The End (of 2025) πŸŽ‡

Rarely does the end of a year coincide with the end of an era in one’s life. Big Red’s retirement is only a few hours away, one last drive, I will put him in park. Despite people asking and emailing me, I have not determined Big Red’s future after over 370 nights camping in him, 120,000 miles driven most of scenic, remote country. And a few trips to Walmart and the transfer station to get rid of tin cans and glass. I washed him, but first before I can sell him, I need to get out all my camping gear, the solar and batteries, relays, switches, radio moved over to the new truck. Will the rims I have the 35s on Red be able to fit on a SuperDuty 8-bolt wheel? Things to investigate!

Some ways closure is good. It’s so rare in life you know when the end is coming to a close. I had planned to retire Big Red in April 2026, but the frame rust moved it up a few months. Too often people don’t know when to quit, don’t toss in the hat when they are at the top of their game. They just stick around, enjoying the high, and keep pushing it way past their prime. 14 plus years is a good run, it’s a similar period to which I plan to toss my hat in a work from now. Not because I have to but because I can, and I want to leave at the top, rather then the bottom of my game, still have time to do the things yet done in life.

There will be life after Red. I am looking forward to the adventure and experience of living in the suburbs without a car for now, though there is still somewhat passable bus service around to get me to work and to the grocery store as necessary. And I have my mountain bike, which I will continue to ride to work as much as possible, to the grocery store, etc. Laundry and trash will be more difficult but I figure out solutions. In many ways it would have been better if I could have pushed Big Red into the new year, but it’s been a good ride regardless. And maybe stuck in city except for bike rides to fringes of suburbs, will be a time to find a bit more sanity.

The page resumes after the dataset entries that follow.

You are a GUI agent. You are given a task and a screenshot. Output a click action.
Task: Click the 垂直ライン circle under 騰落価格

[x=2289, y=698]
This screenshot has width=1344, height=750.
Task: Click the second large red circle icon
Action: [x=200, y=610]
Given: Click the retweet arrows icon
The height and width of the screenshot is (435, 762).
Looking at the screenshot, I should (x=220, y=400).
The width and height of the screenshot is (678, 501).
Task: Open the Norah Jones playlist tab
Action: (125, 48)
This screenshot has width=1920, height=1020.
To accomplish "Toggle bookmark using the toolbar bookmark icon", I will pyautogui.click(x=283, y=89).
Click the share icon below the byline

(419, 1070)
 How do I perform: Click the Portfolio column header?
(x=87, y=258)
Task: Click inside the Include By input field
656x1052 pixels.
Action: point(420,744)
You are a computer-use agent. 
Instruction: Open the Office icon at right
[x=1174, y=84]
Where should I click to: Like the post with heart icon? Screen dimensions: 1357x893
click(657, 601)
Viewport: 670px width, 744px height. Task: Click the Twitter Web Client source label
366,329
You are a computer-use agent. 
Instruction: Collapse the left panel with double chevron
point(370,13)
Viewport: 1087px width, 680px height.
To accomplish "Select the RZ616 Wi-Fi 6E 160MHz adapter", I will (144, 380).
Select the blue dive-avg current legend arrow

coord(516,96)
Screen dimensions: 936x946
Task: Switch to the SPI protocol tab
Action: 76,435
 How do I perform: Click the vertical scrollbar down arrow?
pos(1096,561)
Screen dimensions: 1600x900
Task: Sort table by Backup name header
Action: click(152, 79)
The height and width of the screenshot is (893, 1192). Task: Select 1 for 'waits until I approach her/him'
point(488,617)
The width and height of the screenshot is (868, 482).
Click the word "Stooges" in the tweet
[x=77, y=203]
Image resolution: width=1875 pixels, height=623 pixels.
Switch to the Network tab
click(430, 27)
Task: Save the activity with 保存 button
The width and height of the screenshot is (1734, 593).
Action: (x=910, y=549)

In many ways, I am excited about the year to come in 2026. I doing a lot of neat stuff in the office, building capacity that at times feels like building a superhighway to a vacant lot but one that will help prepare my agency for the future.  The car-free lifestyle this winter will be an experience, but I think the best is yet to come. For one, I am not permanently considering going car free, hell I’m looking at buying Ford SuperDuty Truck, though not one of the crazy big club cab, long ones. Get small, slow gasser model. Honest. I will get another cap, additional solar and batteries, and diesel heater for come next winter. And all this money I’m pouring into the new rig will go towards making a trip to the Upper Peninsula of Michigan, and maybe in November I’ll head back to West Virginia for a week or two. There is a lot to look forward in my life, even if first I got to go through the 20 lbs of pinto beans I’ve stockpiled in pantry, and 10 lbs of brown rice. At least I won’t go hungry in short term without at ruck.

I was sitting in the cab, taking a deep breath, saying this is really over. It’s been quite the ride Big Red!